**Document segment**
▶

Ryan AT, Postolache TT, Taub DD, Wilcox HC, Ghahramanlou-Holloway M, Umhau JC, Deuster PA. J. Clin. Psychiatry 2021; 82(2).

Copyright

(Copyright © 2021, Physicians Postgraduate Press)

DOI

10.4088/JCP.20m13275

PMID

unavailable

Abstract

OBJECTIVE: Fatty acids (FAs) are involved in the functioning of biological systems previously associated with suicidal behavior (eg, monoamine signaling and the immune system). We sought to determine (1) whether observed FA levels in a sample of military suicide decedents and living matched controls were consistent with latent classes having distinctive FA profiles and (2) whether those latent classes were associated with suicide and mental health diagnoses.

METHODS: Serum samples from 800 US military suicide decedents who died between 2002 and 2008 and 800 demographically matched living controls were selected at random from a large military serum repository and assayed for 22 different FAs. A latent class cluster analysis was performed using values of 6 FAs previously individually associated with suicide. Once the latent classes were identified, they were compared in terms of suicide decedent proportion, demographic variables, estimated FA enzyme activity, diagnoses, and mental health care usage.

RESULTS: A 6-latent class solution best characterized the dataset. Suicide decedents were less likely to belong to 2 of the classes and more likely to belong to 3 of the classes. The low-decedent classes differed from the high-decedent classes on 9 FAs and on estimated indices of activity for 3 FA enzymes: 14:0, 24:0, 18:1 n-9, 24:1 n-9, 22:5 n-3, 22:6 n-3, 20:2 n-6, 20:4 n-6, 22:5 n-6, elongation of very long chain fatty acids protein 1 (ELOVL1), ELOVL6, and Δ9 desaturase. The FA profiles of the latent classes were consistent with biological abnormalities previously associated with suicidal behavior.

CONCLUSIONS: This study suggests the utility of methods that simultaneously examine multiple FAs when trying to understand their relationship with suicide and psychiatric illness.

◀

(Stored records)
▶

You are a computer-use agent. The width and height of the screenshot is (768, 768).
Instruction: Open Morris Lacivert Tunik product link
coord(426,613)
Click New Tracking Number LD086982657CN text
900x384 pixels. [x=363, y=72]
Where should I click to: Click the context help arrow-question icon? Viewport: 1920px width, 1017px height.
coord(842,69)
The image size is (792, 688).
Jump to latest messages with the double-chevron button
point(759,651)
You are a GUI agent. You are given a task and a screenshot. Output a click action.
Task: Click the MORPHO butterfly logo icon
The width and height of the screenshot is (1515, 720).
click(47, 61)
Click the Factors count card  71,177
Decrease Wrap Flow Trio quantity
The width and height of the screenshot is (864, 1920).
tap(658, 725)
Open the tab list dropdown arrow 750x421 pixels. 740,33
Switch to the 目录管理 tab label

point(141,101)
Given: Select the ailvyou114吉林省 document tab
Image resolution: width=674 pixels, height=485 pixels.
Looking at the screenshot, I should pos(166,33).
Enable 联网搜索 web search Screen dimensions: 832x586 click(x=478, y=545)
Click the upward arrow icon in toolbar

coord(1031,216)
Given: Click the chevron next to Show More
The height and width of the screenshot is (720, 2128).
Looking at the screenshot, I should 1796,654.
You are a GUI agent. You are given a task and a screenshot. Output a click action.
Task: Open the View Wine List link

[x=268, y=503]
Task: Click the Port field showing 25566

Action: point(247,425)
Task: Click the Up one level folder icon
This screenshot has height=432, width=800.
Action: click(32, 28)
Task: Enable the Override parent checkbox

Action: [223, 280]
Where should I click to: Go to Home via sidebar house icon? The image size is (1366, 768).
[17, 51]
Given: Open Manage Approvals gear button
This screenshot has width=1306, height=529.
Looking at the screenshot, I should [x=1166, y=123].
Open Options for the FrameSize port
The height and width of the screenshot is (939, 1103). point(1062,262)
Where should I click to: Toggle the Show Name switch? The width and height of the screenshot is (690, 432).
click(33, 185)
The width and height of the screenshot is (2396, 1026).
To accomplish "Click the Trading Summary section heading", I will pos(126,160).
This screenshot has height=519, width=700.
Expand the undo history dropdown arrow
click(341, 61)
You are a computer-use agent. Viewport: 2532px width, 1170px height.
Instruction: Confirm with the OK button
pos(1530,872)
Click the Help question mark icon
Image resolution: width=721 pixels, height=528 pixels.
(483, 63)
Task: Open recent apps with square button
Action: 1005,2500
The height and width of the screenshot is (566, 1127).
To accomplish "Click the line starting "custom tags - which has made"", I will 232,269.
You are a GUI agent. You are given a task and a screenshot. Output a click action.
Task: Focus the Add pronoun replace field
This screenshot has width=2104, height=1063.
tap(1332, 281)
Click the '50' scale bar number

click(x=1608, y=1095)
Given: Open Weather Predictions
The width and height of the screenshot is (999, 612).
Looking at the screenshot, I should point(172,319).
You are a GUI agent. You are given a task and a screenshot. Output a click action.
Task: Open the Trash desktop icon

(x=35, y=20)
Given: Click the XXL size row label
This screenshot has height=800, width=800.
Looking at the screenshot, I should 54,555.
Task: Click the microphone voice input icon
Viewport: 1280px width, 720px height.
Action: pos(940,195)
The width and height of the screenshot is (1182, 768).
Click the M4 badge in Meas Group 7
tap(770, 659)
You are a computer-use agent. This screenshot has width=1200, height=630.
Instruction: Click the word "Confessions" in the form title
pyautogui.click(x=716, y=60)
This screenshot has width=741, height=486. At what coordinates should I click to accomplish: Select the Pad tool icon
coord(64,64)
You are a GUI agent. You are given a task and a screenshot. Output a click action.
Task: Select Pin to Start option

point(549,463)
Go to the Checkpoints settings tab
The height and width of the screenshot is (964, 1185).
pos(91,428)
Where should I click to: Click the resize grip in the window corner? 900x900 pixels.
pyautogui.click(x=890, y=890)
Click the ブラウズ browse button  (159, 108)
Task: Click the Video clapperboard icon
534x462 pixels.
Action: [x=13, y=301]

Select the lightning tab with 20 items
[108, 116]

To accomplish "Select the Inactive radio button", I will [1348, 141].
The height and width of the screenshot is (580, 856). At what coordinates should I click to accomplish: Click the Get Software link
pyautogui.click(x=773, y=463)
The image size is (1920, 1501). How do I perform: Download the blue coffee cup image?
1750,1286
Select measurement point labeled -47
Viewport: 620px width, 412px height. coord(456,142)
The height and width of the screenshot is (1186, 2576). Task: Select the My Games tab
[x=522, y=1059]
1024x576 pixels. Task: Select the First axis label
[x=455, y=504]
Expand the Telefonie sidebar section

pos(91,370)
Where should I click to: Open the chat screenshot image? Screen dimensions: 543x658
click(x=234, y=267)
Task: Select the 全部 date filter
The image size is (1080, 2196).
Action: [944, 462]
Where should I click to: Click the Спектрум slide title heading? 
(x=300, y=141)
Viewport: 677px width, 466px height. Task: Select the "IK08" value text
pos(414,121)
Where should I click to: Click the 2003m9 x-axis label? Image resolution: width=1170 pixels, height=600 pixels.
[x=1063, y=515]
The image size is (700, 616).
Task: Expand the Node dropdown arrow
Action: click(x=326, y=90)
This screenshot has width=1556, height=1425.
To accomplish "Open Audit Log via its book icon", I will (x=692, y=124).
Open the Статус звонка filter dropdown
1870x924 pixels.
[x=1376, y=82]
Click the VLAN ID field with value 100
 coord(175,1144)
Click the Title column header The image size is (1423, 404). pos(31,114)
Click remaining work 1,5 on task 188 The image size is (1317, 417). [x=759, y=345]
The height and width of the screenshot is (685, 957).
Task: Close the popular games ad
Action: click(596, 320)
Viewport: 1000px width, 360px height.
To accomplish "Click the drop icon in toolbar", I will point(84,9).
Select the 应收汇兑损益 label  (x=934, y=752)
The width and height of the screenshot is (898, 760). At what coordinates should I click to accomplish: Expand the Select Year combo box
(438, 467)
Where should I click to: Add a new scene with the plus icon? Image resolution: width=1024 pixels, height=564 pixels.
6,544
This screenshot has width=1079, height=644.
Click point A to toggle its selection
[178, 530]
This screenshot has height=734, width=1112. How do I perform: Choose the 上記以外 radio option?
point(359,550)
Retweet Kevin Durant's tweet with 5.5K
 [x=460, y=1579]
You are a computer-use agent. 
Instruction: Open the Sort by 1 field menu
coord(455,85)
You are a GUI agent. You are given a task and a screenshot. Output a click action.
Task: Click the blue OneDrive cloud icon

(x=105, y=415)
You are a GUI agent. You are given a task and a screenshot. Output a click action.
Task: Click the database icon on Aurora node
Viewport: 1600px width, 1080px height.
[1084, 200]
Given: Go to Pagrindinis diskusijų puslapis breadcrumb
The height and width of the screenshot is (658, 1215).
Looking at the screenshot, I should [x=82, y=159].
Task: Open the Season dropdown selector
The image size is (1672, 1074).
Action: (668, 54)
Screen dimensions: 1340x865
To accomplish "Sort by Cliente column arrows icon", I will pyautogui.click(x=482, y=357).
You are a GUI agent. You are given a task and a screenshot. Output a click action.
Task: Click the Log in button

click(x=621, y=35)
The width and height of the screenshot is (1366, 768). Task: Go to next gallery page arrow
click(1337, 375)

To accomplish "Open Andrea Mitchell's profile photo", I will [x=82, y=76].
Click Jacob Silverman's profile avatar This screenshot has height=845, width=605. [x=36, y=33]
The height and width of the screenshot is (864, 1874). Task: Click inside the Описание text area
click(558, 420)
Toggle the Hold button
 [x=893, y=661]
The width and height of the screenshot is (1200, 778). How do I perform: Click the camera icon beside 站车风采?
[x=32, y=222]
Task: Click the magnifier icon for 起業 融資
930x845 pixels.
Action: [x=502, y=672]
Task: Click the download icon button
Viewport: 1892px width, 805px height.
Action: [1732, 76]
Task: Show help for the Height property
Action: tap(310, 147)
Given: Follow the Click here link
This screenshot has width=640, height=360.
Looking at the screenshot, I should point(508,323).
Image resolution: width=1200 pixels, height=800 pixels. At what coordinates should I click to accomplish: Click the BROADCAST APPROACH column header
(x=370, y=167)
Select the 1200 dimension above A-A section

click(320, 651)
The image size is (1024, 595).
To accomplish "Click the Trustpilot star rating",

◀

**About this exercise**
Answer these questions about the fatty acid and suicide abstract shown before the rows:
1. How many different fatty acids were assayed in the serum samples?
2. Between which years did the suicide decedents in the sample die?
3. How many latent classes made up the solution that best characterized the dataset?

**Written solution**
1. 22
2. 2002 and 2008
3. 6